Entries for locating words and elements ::
# # # #

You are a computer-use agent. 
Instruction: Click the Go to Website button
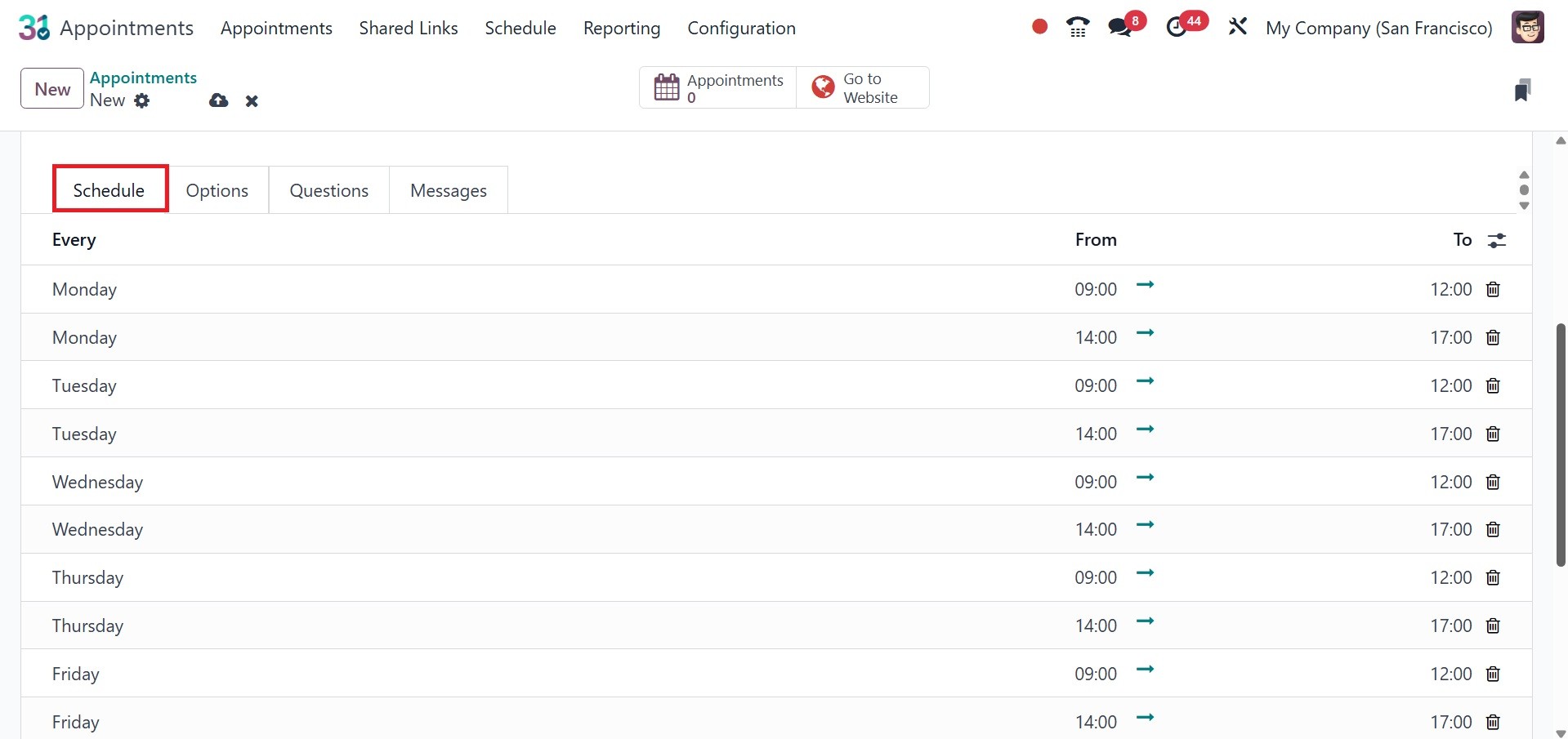(x=862, y=87)

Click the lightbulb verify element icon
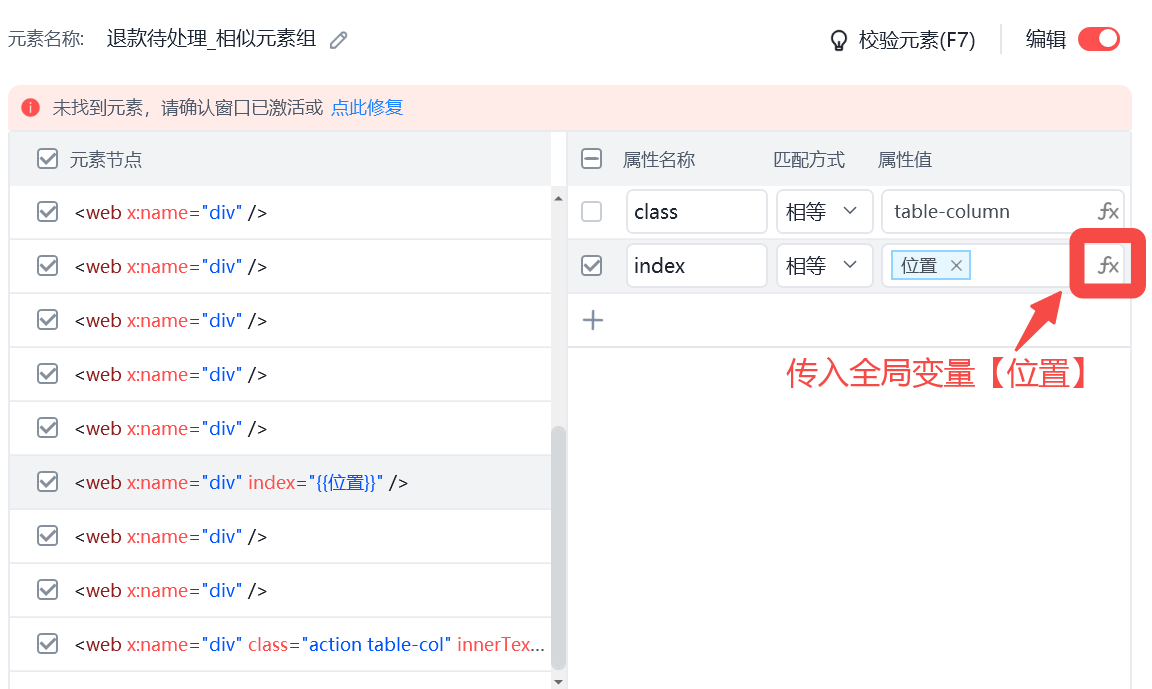839,40
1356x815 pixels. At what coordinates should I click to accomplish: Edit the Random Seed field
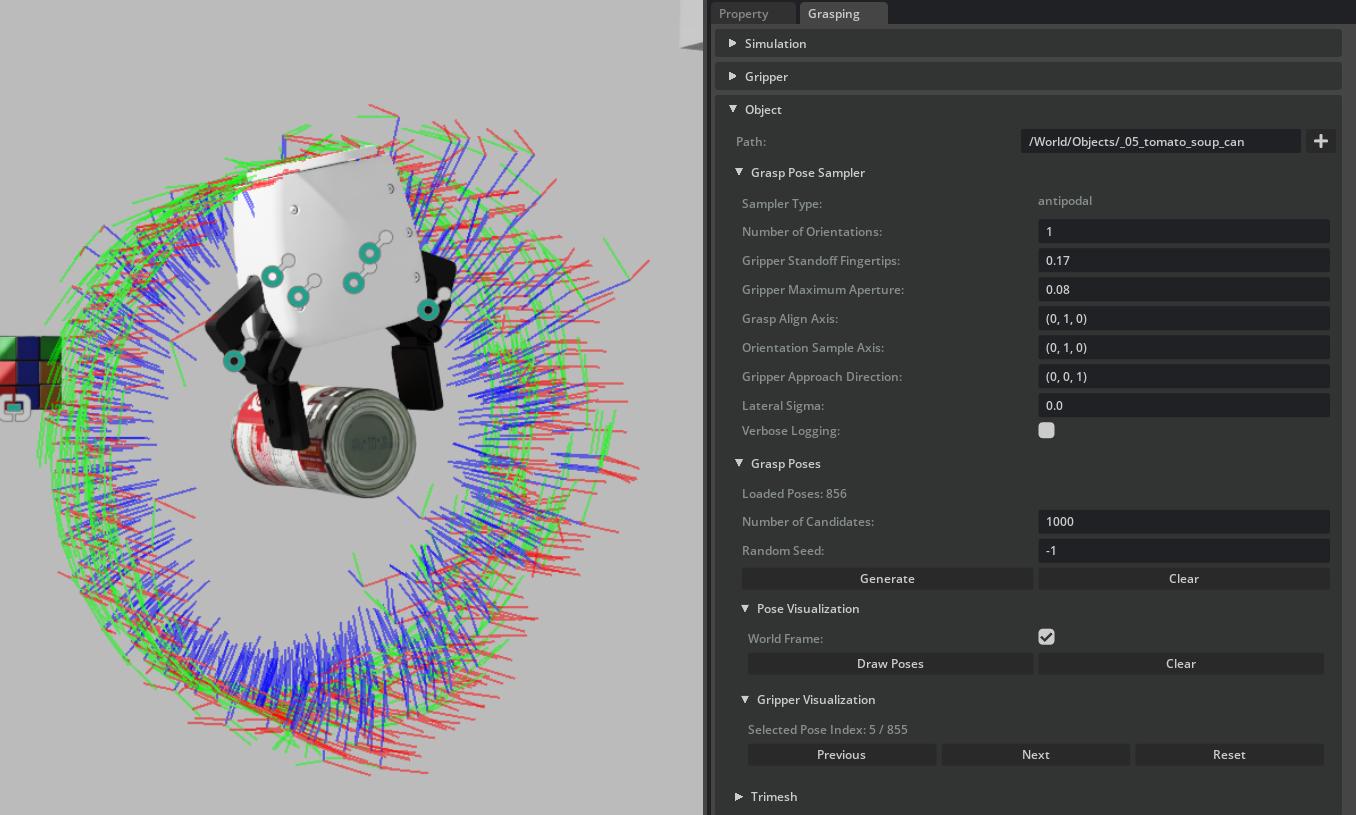(1184, 550)
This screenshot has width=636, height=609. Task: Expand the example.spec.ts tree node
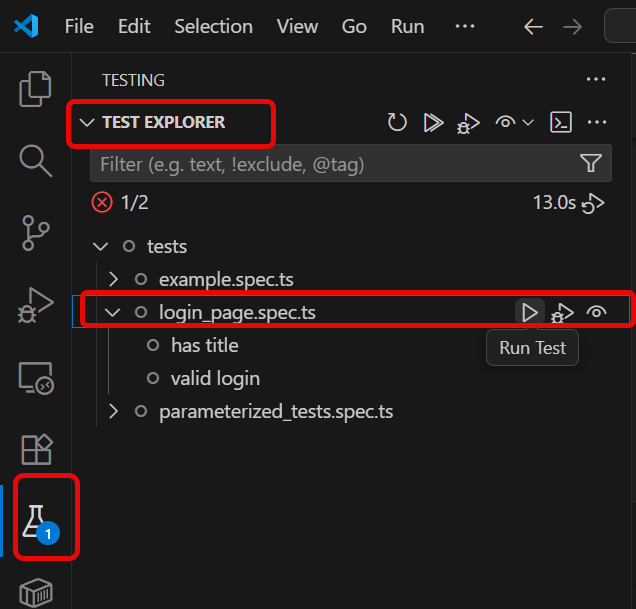(x=113, y=279)
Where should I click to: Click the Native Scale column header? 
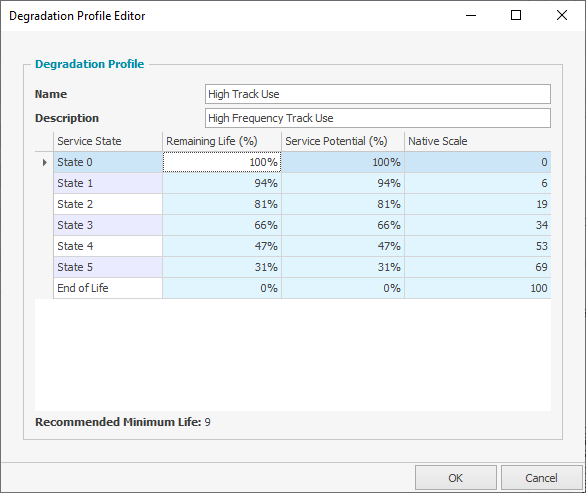tap(478, 141)
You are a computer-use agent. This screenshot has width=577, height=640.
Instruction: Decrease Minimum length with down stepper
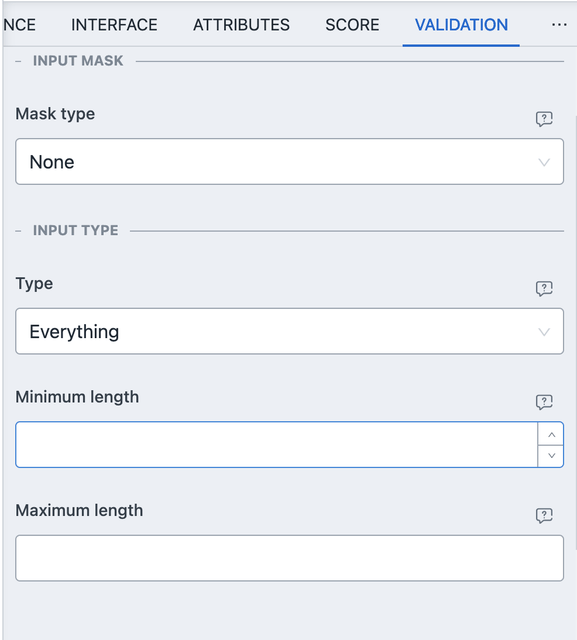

# # # #

Exercise brief :: Quote every line of the records above word for word, leaving out the pictures.

Task solution ::
You are a computer-use agent. 
Instruction: Click the Go to Website button
(x=862, y=87)

Click the lightbulb verify element icon
839,40
1356x815 pixels. At what coordinates should I click to accomplish: Edit the Random Seed field
(1184, 550)
This screenshot has width=636, height=609. Task: Expand the example.spec.ts tree node
(x=113, y=279)
Where should I click to: Click the Native Scale column header? 
tap(478, 141)
You are a computer-use agent. This screenshot has width=577, height=640.
Instruction: Decrease Minimum length with down stepper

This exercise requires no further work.